With the var statement hoisted, you see actual behavior that the code is having.

See also:

CMS
i learned something today...
W_P
I didn't think that hoisting happened across files, but I suppose that makes sense since they are executing in the same scope.
Justin Johnson
After doing some testing, it doesn't seem to be the case.
Justin Johnson
@Justin, right, I answered before the user edited, the issue with multiple `script` elements seems to be that IE will re-set to `undefined` an existing variable, when a `var` statement is used on a separate `script` tag...
CMS
Ah, that makes more sense. It seems then that this is a bug/"new feature" in IE.
Justin Johnson
+1  A: 

? I just tested your code and it shows "old", and I've tested FF, Chrome, Safari (PC), and IE8.

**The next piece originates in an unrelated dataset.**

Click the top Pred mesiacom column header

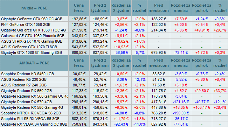tap(159, 8)
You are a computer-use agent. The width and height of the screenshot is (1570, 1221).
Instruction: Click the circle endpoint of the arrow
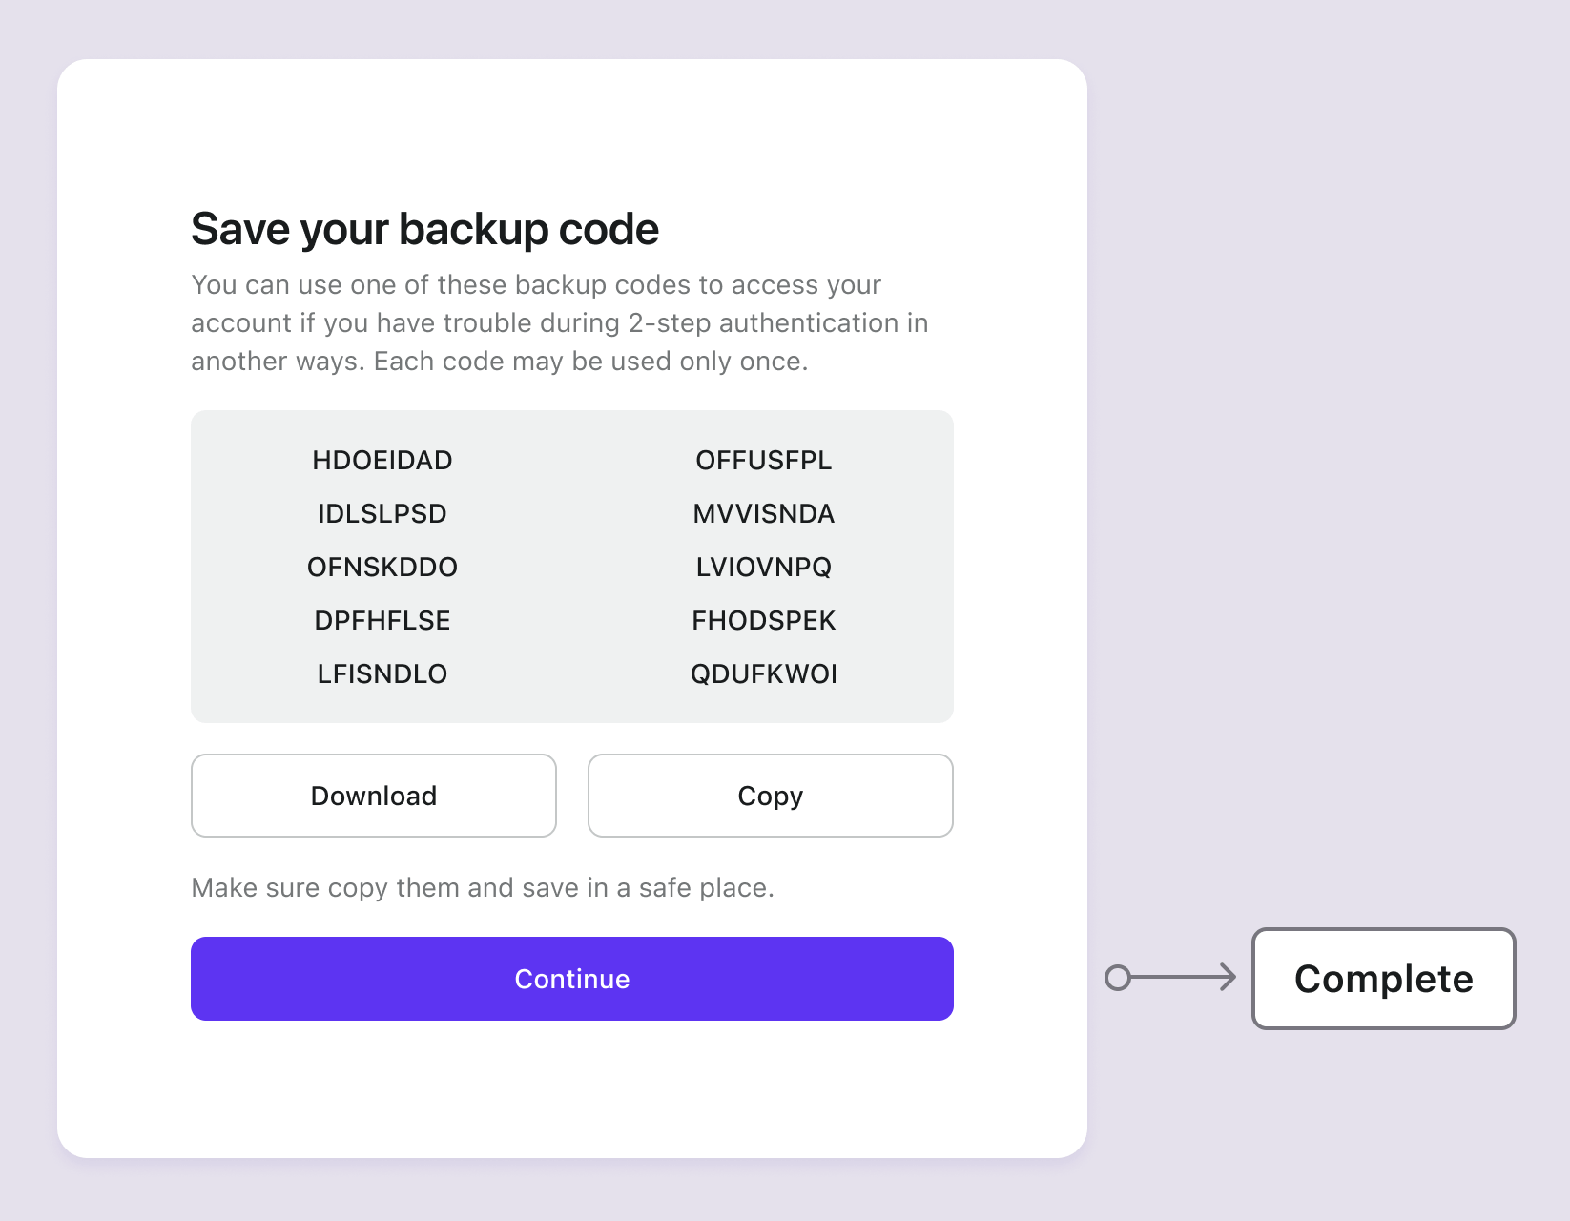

Look here: http://jsbin.com/ifare/edit

RussellUresti
Try it here : http://jsfiddle.net/tV2mj/
Yousuf Haider
@Russell same for me....
W_P
Yes, if the first snippet is run at the global scope level, `window['y']` is equivalent to `var y`, so it does alert old. The jsfiddle is *not* run at the global scope, but rather in a function. Probably Yousuf's original code was in a function too. See view-source:http://fiddle.jshell.net/yaQYn/show/light/
Matthew Flaschen
why is doing window['y']='old' different when doing it inside a function as opposed to in the global scope ?
Yousuf Haider
Yousuf, `window['y']` is the same. It's the `var y` that's different (in a function, `var y` creates a new variable that hides the global unless you use `window`)
Matthew Flaschen
It's weird that jsFiddle gets you "new". I created just a plain HTML page locally to test this, and I still get "old" when it's just straight from a page.
RussellUresti
@Matthew - Right, but var y was being declared directly inside a script file. It was not inside a function. That is the point I am trying to make. Since it wasn't inside a function then why is it overriding the old value (since it should be treated as a redeclaration, unless based on Nick's answer those are 2 different variables)
Yousuf Haider
Yousuf, if you run your top snippet (from the question) as is in a script file, it will alert old.
Matthew Flaschen
@Matthew - Please note my update to the original question.